Maria Firmina dos Reis
Úrsula
Úrsula, amando vê-lo, arrependia-se, e quase que maldizia o sentimento de seu coração, que a obrigara a ir tão longe, e a ter, a seu pesar, aquela entrevista que tanto começava a inquietá-la, e lembrando-se de sua mãe, que tudo ignorava, exprobava-se a si acremente de tão leve procedimento.
— Úrsula, – continuou o mancebo, reconhecendo sua perturbação – Úrsula, mimosa filha da floresta, flor educada da tranquilidade dos campos, porque tremeis de me ouvir a voz?! Julgais acaso que vos possam ofender as minhas palavras?! Sossegai, em nome do céu, Úrsula, sossegai!... Donzela! Eu vos juro que sou leal, e que o respeito que vos consagro, e de que sois digna, nem o silêncio deste bosque, nem a solidão do lugar o quebrará jamais.
— O que sinto por vós – continuou comovido – é veneração, e a mulher a que se venera rende-se um culto de respeitosa adoração, ama-se sem desejos, e nesse amor não entra a satisfação dos sentidos.
— Úrsula, – prosseguiu com voz que inspirava confiança – compreendo, e avalio a perturbação em que vos achais; porque é inocente e pura vossa alma; mas se me escutardes, se vos dignardes ouvir-me, conhecereis que também puras são as minhas intenções, e que o amor que inspirastes é cândido como a vossa alma.
Então Úrsula, erguendo as mãos com aflição, disse:
— Oh! Senhor, por quem sois, deixai-me voltar agora mesmo para ao pé de minha mãe! – e deu um passo; mas esse passo foi vagaroso e trêmulo, e o mancebo eletrizado, encantado por essa cândida timidez, que revelava a mais angelical pureza, correu para ela com indefinível transporte, misturado de amorosa veneração, e docemente obrigando-a a sentar-se, curvou-se-lhe aos pés, e mudo, e contemplativo, e enlevado no rubor que tingia as faces da donzela, guardou silêncio por alguns instantes, e depois rompendo-o, disse-lhe:
— Úrsula, casto é o meu amor, e se o não fora, por prêmio de tanto desvelo e generosidade, não vo-lo oferecera.
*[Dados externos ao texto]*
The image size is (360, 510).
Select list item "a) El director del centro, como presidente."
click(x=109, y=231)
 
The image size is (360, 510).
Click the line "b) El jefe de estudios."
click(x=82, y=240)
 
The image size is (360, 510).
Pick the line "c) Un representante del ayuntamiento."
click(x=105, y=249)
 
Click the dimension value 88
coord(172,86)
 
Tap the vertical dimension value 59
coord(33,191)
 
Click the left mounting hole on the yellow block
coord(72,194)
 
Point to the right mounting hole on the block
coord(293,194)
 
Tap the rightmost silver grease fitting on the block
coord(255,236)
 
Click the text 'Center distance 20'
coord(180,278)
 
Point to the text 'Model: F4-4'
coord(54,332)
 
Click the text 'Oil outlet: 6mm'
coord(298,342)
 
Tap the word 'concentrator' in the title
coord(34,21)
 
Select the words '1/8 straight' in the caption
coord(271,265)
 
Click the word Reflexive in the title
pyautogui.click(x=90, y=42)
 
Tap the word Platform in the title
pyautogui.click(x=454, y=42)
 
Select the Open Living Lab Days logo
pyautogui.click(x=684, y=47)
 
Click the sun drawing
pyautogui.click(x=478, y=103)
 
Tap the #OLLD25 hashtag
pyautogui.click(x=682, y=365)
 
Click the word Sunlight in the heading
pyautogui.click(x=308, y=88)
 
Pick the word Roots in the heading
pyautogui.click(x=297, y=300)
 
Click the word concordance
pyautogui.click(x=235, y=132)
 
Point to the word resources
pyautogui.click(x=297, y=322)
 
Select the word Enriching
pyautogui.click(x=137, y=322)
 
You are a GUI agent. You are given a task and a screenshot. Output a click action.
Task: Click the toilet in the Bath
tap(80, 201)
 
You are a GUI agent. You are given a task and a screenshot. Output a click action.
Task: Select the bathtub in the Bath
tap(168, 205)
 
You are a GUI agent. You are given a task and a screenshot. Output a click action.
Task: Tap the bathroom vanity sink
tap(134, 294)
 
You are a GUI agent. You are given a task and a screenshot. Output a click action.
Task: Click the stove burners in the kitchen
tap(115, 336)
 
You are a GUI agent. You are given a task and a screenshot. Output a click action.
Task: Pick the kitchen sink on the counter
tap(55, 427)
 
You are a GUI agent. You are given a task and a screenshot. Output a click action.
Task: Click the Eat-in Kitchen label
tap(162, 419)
No meu delírio, Úrsula, não credes vós quem me aparecia. Oh! Não. Uma outra mulher eu via! Era terrível essa visão infernal, e julguei morrer de desesperação; porque dia e noite ela, implacável, desdenhosa, e fria estava ante meus olhos!... Sim, julguei morrer; mas vós aparecestes junto ao meu leito, vi-vos, e as dores se amodorraram, e como se eu visse a Senhora dos Aflitos levando à minha cabeceira um dos anjos que a rodeiam, e que lançou bálsamo divinal em minhas feridas, que cicatrizaram e o coração serenou, a alma ficou livre. Então a imagem odiosa, que me perseguia, desapareceu para sempre. Úrsula, pude esquecê-la para sempre, sim! Esquecê-la! E esquecer com ela não o amor que sentia; porque essa há muito que me morreu no coração, mas o ódio, o ódio, que lhe votava.
A vossa bondade deu-me forças para esquecê-la, talvez mesmo para perdoá-la!...
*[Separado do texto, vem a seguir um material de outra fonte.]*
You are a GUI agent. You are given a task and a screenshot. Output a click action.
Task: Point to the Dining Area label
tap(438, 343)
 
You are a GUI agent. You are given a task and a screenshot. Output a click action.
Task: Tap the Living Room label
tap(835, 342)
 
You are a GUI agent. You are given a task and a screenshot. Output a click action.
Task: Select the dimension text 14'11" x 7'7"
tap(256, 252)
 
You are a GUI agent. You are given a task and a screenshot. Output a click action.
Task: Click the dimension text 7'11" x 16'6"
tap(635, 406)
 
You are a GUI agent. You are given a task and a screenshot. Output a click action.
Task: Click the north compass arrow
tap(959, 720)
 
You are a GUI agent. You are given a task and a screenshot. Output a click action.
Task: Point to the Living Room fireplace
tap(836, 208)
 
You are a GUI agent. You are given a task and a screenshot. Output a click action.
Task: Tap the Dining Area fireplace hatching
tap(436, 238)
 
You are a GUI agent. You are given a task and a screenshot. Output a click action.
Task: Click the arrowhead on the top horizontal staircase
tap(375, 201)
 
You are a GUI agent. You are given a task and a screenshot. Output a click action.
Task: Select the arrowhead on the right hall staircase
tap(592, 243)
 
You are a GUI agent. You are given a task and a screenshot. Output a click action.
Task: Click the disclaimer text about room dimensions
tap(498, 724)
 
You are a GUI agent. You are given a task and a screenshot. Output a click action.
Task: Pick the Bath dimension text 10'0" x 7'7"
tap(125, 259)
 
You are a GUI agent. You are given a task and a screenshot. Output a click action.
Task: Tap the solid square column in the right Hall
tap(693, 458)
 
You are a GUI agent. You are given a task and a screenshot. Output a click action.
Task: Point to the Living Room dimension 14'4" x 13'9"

— Eu tinha o coração dilacerado por cruentas dores, – prosseguiu o moço, com voz pausada, após um momento de silêncio – e esse estado de penosa angústia ocasionou a enfermidade que me deu a ventura de conhecer-vos, e se vos não houvesse visto, se prolongaria até o extremo da vida, que não poderia tardar. Vós, Úrsula, aparecestes, e espantastes as trevas de tão apurado sofrimento. Fostes o meu anjo salvador. Úrsula, eu vos amo! E se vossa alma simpatizar com a minha, meu coração vos tem escolhido para a companheira dos meus dias.
— Amais-me, Úrsula?!...
Um súbito rubor, melhor que a rosa, tingiu as faces da delicada virgem, e ela baixando os olhos, disse-lhe:
— Talvez!... – a voz era tão débil que semelhou o doce murmúrio de queixoso ribeiro.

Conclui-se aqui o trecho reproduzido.